[Saved data entries]
---------------
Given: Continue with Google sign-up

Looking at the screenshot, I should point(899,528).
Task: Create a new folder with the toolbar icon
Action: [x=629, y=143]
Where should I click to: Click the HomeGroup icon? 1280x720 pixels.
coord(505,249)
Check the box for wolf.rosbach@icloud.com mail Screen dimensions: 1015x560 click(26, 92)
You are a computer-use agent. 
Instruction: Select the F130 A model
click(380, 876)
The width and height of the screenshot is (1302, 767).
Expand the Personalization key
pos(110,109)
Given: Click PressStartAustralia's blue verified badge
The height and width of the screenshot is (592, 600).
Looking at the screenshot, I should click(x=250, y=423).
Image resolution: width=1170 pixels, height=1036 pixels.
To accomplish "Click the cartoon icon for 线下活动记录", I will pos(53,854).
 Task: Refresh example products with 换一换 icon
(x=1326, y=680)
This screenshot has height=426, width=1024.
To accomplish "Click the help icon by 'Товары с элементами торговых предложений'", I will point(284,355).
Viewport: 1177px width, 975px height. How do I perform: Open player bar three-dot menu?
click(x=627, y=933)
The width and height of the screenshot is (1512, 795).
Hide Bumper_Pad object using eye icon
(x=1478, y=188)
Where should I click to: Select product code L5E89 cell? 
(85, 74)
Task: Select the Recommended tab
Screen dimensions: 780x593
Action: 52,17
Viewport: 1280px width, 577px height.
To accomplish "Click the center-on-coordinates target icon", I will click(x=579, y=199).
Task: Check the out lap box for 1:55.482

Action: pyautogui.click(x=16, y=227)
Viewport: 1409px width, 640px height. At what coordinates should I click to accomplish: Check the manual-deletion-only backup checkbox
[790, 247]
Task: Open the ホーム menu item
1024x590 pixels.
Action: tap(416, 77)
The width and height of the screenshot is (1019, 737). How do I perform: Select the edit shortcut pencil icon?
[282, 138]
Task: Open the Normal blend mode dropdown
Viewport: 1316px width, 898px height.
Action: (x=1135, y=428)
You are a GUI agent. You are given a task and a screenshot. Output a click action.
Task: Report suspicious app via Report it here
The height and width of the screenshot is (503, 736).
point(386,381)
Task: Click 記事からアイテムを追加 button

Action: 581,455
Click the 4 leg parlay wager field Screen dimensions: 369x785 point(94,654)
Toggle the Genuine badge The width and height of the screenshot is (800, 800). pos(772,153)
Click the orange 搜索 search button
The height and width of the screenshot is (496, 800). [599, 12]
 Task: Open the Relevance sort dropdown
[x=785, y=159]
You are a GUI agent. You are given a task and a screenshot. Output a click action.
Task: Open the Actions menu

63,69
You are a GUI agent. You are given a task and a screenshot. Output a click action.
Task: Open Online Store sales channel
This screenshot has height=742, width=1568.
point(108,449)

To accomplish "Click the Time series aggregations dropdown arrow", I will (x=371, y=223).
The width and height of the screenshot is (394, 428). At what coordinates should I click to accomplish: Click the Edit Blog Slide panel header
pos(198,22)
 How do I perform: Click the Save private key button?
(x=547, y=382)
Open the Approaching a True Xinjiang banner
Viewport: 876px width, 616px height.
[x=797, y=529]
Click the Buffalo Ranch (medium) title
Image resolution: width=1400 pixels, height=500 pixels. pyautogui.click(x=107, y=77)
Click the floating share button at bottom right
---------------
## Work required
Reproduce every entry exactly, with nothing added or dropped.

## Answer to this problem
Given: Continue with Google sign-up

Looking at the screenshot, I should point(899,528).
Task: Create a new folder with the toolbar icon
Action: [x=629, y=143]
Where should I click to: Click the HomeGroup icon? 1280x720 pixels.
coord(505,249)
Check the box for wolf.rosbach@icloud.com mail Screen dimensions: 1015x560 click(26, 92)
You are a computer-use agent. 
Instruction: Select the F130 A model
click(380, 876)
The width and height of the screenshot is (1302, 767).
Expand the Personalization key
pos(110,109)
Given: Click PressStartAustralia's blue verified badge
The height and width of the screenshot is (592, 600).
Looking at the screenshot, I should click(x=250, y=423).
Image resolution: width=1170 pixels, height=1036 pixels.
To accomplish "Click the cartoon icon for 线下活动记录", I will pos(53,854).
 Task: Refresh example products with 换一换 icon
(x=1326, y=680)
This screenshot has height=426, width=1024.
To accomplish "Click the help icon by 'Товары с элементами торговых предложений'", I will point(284,355).
Viewport: 1177px width, 975px height. How do I perform: Open player bar three-dot menu?
click(x=627, y=933)
The width and height of the screenshot is (1512, 795).
Hide Bumper_Pad object using eye icon
(x=1478, y=188)
Where should I click to: Select product code L5E89 cell? 
(85, 74)
Task: Select the Recommended tab
Screen dimensions: 780x593
Action: 52,17
Viewport: 1280px width, 577px height.
To accomplish "Click the center-on-coordinates target icon", I will click(x=579, y=199).
Task: Check the out lap box for 1:55.482

Action: pyautogui.click(x=16, y=227)
Viewport: 1409px width, 640px height. At what coordinates should I click to accomplish: Check the manual-deletion-only backup checkbox
[790, 247]
Task: Open the ホーム menu item
1024x590 pixels.
Action: tap(416, 77)
The width and height of the screenshot is (1019, 737). How do I perform: Select the edit shortcut pencil icon?
[282, 138]
Task: Open the Normal blend mode dropdown
Viewport: 1316px width, 898px height.
Action: (x=1135, y=428)
You are a GUI agent. You are given a task and a screenshot. Output a click action.
Task: Report suspicious app via Report it here
The height and width of the screenshot is (503, 736).
point(386,381)
Task: Click 記事からアイテムを追加 button

Action: 581,455
Click the 4 leg parlay wager field Screen dimensions: 369x785 point(94,654)
Toggle the Genuine badge The width and height of the screenshot is (800, 800). pos(772,153)
Click the orange 搜索 search button
The height and width of the screenshot is (496, 800). [599, 12]
 Task: Open the Relevance sort dropdown
[x=785, y=159]
You are a GUI agent. You are given a task and a screenshot. Output a click action.
Task: Open the Actions menu

63,69
You are a GUI agent. You are given a task and a screenshot. Output a click action.
Task: Open Online Store sales channel
This screenshot has height=742, width=1568.
point(108,449)

To accomplish "Click the Time series aggregations dropdown arrow", I will (x=371, y=223).
The width and height of the screenshot is (394, 428). At what coordinates should I click to accomplish: Click the Edit Blog Slide panel header
pos(198,22)
 How do I perform: Click the Save private key button?
(x=547, y=382)
Open the Approaching a True Xinjiang banner
Viewport: 876px width, 616px height.
[x=797, y=529]
Click the Buffalo Ranch (medium) title
Image resolution: width=1400 pixels, height=500 pixels. pyautogui.click(x=107, y=77)
Click the floating share button at bottom right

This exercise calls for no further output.